Australia’s relations with China and the U.S. are in a state of flux. Relations with Beijing have turned antagonistic, though trade continues apace. Meanwhile, relations with Washington seem infused by intimacy, yet also feature regular bouts of divergence. Three explanations are commonly offered to explain Australia’s evolving relations with both great powers: the changing balance of power, alliance pressure, and national interests. However, none of these sufficiently explain variations in why and how Australia has behaved in recent years. Instead, the different role conceptions of Australia’s three prime ministers between 2013 and 2022—Tony Abbott, Malcolm Turnbull, and Scott Morrison—better explain Australia’s choices. Specifically, a typology of role conceptions based on these leaders’ domains of interest and desire for change shows how they responded differently to similar external pressures and thus demonstrates the decisive impact of leaders in how middle powers respond to great powers. It is still too early to identify Anthony Albanese’s leadership role conception, given his recent election in May 2022, but a domestic role conception is likely.

POLICY IMPLICATIONS
  • Australia’s recent choices and actions toward China and the U.S. have been far more contingent and leader-driven than is often reflected in the debate over middle-power responses to great-power competition.
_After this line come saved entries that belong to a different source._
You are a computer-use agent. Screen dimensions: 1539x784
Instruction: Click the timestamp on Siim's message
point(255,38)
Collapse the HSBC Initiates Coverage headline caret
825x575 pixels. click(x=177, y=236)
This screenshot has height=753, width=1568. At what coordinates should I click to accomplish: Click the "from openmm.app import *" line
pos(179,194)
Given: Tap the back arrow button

  • A deeper appreciation of domestic political dynamics and the personal motivations of national leaders can help explain responses that do not conform to straightforward balancing choices.
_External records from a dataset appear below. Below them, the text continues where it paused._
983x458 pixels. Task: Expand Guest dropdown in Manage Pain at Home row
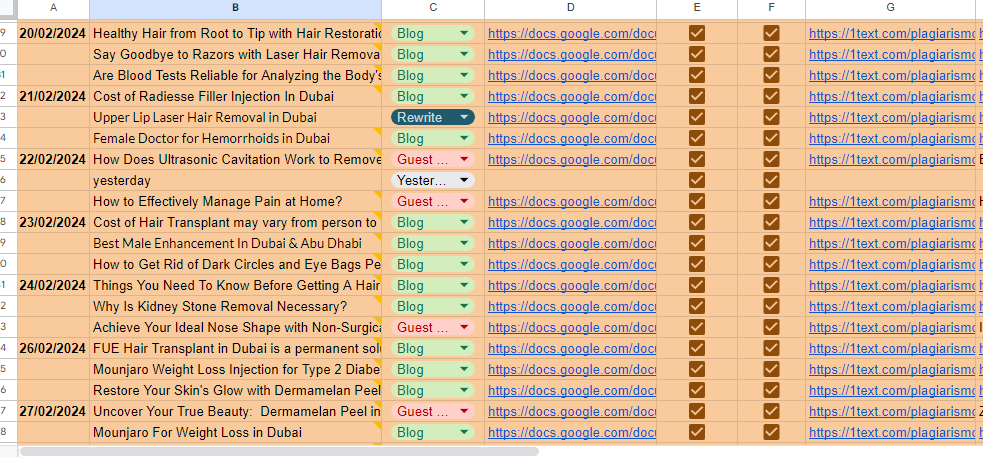click(x=464, y=201)
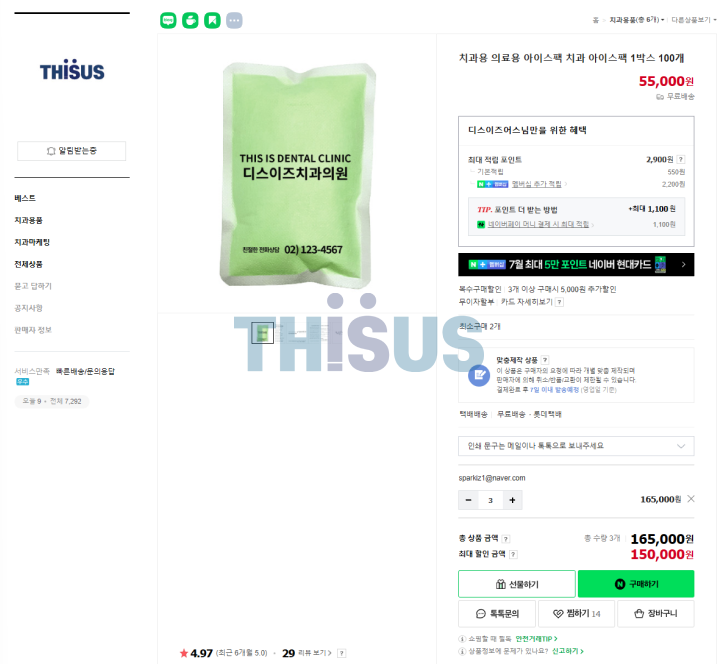Screen dimensions: 718x664
Task: Select the ice pack product thumbnail
Action: [x=262, y=332]
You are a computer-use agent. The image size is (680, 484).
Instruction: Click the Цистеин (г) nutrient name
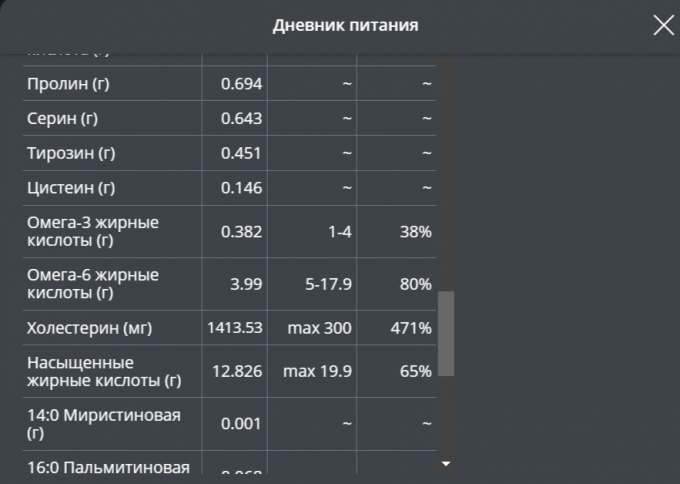click(71, 187)
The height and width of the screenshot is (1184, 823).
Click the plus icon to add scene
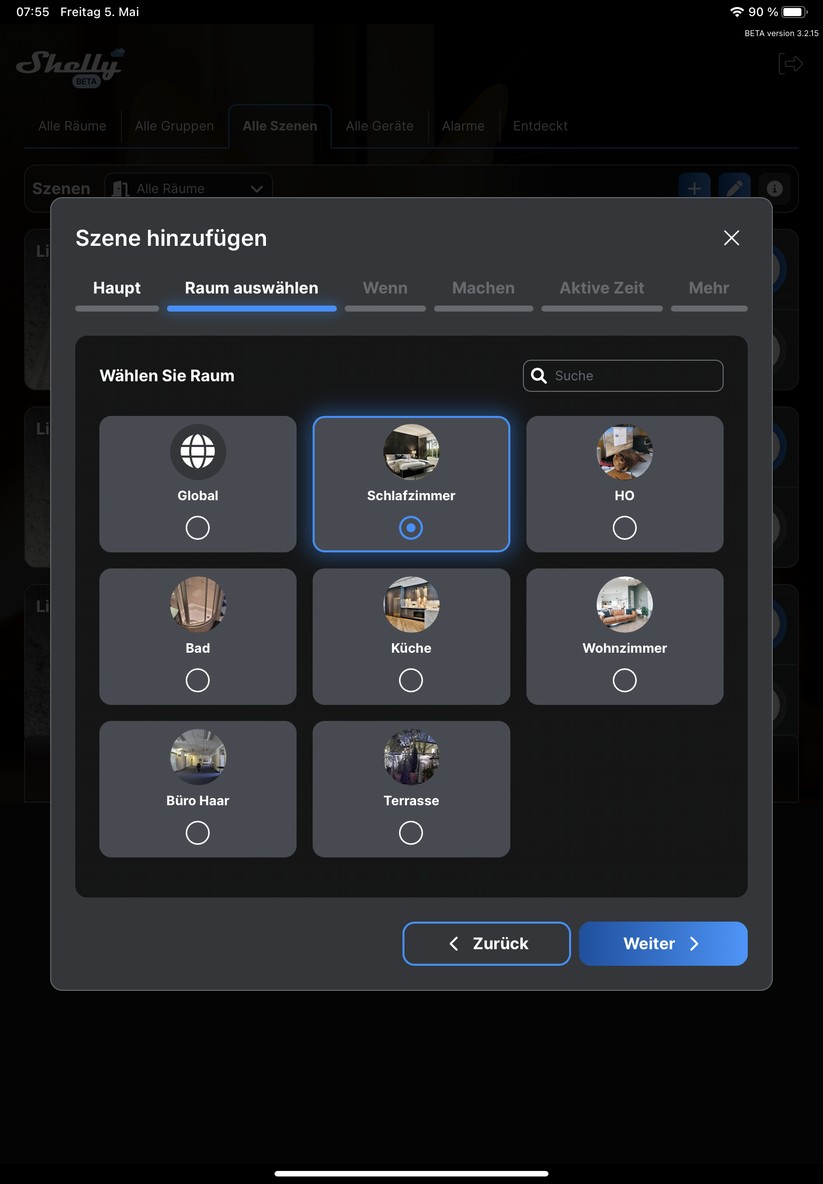[x=694, y=188]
  • There is considerable scope for middle-power agency even as domestic and international constraints narrow the availability of alternative leadership role conceptions.

Peter K. Lee is a Research Fellow in the United States Studies Centre at the University of Sydney and a Korea Foundation Research Fellow in the Asia Institute at the University of Melbourne (Australia).

Andrew Carr is a Senior Lecturer in the Strategic and Defence Studies Centre at the Australian National University (Australia).